When the line containing "Open the apps" appears in the data below, begin copying there and stop only after the line containing "Click the SMS".

─── Records for this task ───

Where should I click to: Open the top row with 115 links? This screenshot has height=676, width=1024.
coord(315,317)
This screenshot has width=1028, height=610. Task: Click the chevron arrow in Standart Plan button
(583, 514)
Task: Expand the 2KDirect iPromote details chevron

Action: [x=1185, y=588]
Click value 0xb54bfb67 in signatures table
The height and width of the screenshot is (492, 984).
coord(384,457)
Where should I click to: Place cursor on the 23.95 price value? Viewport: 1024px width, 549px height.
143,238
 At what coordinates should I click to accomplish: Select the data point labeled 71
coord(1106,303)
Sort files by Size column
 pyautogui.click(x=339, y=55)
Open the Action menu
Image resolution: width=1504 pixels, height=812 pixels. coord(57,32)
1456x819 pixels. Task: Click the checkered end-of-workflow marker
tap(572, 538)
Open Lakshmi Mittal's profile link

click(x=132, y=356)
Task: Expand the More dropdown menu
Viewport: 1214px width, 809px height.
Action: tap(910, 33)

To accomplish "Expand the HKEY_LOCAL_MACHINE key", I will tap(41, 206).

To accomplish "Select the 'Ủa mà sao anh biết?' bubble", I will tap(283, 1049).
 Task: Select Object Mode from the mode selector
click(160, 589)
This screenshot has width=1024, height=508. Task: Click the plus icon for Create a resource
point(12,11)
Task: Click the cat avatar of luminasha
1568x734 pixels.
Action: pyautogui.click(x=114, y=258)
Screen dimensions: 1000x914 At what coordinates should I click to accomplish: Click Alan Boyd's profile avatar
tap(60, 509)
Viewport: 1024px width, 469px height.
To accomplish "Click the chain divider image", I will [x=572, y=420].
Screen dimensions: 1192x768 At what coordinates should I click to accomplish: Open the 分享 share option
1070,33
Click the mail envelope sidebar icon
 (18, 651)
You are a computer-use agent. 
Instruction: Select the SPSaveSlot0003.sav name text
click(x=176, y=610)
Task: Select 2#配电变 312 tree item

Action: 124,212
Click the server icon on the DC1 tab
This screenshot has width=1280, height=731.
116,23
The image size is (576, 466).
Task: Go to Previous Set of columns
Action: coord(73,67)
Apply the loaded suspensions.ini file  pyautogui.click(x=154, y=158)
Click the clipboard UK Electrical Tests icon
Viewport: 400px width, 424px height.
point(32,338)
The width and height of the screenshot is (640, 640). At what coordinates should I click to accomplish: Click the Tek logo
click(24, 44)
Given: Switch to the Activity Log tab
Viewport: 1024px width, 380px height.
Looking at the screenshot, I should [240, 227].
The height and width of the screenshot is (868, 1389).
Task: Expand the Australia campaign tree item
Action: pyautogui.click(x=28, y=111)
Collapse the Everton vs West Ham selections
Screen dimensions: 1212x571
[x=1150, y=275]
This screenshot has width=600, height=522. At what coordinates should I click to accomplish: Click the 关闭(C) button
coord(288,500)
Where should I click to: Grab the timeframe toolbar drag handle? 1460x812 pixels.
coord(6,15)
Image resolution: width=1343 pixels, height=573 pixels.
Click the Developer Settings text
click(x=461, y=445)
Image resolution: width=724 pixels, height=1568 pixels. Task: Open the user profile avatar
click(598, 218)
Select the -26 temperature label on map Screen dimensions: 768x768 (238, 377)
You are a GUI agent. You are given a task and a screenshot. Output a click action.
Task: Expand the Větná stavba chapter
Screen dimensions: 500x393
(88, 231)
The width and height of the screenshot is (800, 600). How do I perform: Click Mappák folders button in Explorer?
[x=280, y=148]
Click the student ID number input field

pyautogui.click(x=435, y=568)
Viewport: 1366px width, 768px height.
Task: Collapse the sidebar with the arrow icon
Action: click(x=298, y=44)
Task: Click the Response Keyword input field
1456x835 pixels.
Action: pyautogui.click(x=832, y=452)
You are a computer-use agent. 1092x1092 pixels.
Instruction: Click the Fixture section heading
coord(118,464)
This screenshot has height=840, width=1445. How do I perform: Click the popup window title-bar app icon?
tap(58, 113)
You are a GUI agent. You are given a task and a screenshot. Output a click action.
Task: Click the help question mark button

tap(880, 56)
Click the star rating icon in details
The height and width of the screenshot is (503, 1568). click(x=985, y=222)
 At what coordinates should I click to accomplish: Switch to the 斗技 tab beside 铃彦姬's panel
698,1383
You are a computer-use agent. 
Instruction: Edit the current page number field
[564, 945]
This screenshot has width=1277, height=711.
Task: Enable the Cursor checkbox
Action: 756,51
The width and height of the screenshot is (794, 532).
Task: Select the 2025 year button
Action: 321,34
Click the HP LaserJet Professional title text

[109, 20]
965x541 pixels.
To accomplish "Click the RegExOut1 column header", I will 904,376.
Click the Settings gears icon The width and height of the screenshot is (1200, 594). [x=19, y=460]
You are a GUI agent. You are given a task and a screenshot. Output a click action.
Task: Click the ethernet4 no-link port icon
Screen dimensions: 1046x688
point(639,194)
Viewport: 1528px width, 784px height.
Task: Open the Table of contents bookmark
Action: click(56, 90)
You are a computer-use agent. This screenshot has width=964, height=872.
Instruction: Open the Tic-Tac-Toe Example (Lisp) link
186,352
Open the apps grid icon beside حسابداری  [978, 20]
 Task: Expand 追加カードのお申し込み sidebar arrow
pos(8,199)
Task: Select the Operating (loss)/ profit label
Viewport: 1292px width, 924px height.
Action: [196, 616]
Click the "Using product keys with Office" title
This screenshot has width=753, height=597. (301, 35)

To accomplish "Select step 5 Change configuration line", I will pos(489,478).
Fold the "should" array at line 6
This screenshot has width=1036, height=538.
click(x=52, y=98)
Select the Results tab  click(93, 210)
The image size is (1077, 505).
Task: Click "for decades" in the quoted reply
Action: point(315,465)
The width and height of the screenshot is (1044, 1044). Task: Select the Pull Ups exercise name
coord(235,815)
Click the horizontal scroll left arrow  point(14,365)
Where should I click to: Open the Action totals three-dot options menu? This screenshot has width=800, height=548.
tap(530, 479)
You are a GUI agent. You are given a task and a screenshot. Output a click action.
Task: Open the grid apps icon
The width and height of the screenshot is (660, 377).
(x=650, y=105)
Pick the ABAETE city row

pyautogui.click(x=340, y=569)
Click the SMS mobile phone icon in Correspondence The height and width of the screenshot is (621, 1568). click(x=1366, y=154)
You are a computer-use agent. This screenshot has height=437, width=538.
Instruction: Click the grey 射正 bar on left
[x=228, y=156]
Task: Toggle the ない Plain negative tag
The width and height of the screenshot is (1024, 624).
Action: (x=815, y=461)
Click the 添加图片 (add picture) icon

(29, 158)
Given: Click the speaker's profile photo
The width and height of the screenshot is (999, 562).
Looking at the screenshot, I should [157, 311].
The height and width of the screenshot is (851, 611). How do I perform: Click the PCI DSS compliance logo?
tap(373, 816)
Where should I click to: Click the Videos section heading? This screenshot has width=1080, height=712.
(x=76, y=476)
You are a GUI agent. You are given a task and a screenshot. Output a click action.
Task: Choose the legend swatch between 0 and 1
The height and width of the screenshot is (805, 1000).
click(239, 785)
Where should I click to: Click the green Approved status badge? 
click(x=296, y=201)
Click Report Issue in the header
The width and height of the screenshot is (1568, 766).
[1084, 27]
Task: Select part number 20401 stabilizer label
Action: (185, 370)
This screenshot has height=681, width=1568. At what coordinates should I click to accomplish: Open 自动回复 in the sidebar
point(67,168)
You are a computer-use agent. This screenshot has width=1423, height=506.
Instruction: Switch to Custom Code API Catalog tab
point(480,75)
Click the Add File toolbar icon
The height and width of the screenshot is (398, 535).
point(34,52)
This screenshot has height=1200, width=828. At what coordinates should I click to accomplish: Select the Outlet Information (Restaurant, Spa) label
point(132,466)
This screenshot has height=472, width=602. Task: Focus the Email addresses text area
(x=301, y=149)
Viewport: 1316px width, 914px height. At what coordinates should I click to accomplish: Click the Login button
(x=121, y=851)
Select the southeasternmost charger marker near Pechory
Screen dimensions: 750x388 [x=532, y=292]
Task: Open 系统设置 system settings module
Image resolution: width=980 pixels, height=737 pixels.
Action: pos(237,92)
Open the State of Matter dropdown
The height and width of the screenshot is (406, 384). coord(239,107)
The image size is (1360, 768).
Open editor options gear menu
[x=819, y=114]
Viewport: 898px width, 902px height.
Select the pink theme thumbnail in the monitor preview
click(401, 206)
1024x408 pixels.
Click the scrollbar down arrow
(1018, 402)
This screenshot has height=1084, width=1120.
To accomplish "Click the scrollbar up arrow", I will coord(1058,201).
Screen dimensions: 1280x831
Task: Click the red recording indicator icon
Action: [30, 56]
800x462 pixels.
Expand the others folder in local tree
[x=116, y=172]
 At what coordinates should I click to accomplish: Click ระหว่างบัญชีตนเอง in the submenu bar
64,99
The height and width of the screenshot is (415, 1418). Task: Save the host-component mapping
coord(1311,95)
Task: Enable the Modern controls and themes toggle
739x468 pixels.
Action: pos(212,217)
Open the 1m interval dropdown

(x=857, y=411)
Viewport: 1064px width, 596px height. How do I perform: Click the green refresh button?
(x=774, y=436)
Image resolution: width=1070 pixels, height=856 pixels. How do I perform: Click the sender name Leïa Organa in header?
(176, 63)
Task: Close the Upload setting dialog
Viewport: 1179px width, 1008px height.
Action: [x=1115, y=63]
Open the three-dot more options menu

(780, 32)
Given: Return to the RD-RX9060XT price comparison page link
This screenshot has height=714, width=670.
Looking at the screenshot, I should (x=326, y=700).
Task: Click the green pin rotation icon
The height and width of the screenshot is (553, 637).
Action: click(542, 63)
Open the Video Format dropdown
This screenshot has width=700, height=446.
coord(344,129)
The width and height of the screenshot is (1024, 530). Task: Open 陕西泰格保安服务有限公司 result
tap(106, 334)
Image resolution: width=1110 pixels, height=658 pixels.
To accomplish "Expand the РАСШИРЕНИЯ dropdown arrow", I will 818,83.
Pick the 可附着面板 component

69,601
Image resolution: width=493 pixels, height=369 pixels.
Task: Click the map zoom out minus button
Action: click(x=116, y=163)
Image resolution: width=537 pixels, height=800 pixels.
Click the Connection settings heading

───

Solution for this exercise ->
Open the apps grid icon beside حسابداری  [978, 20]
 Task: Expand 追加カードのお申し込み sidebar arrow
pos(8,199)
Task: Select the Operating (loss)/ profit label
Viewport: 1292px width, 924px height.
Action: [196, 616]
Click the "Using product keys with Office" title
This screenshot has width=753, height=597. (301, 35)

To accomplish "Select step 5 Change configuration line", I will pos(489,478).
Fold the "should" array at line 6
This screenshot has width=1036, height=538.
click(x=52, y=98)
Select the Results tab  click(93, 210)
The image size is (1077, 505).
Task: Click "for decades" in the quoted reply
Action: point(315,465)
The width and height of the screenshot is (1044, 1044). Task: Select the Pull Ups exercise name
coord(235,815)
Click the horizontal scroll left arrow  point(14,365)
Where should I click to: Open the Action totals three-dot options menu? This screenshot has width=800, height=548.
tap(530, 479)
You are a GUI agent. You are given a task and a screenshot. Output a click action.
Task: Open the grid apps icon
The width and height of the screenshot is (660, 377).
(x=650, y=105)
Pick the ABAETE city row

pyautogui.click(x=340, y=569)
Click the SMS mobile phone icon in Correspondence The height and width of the screenshot is (621, 1568). click(x=1366, y=154)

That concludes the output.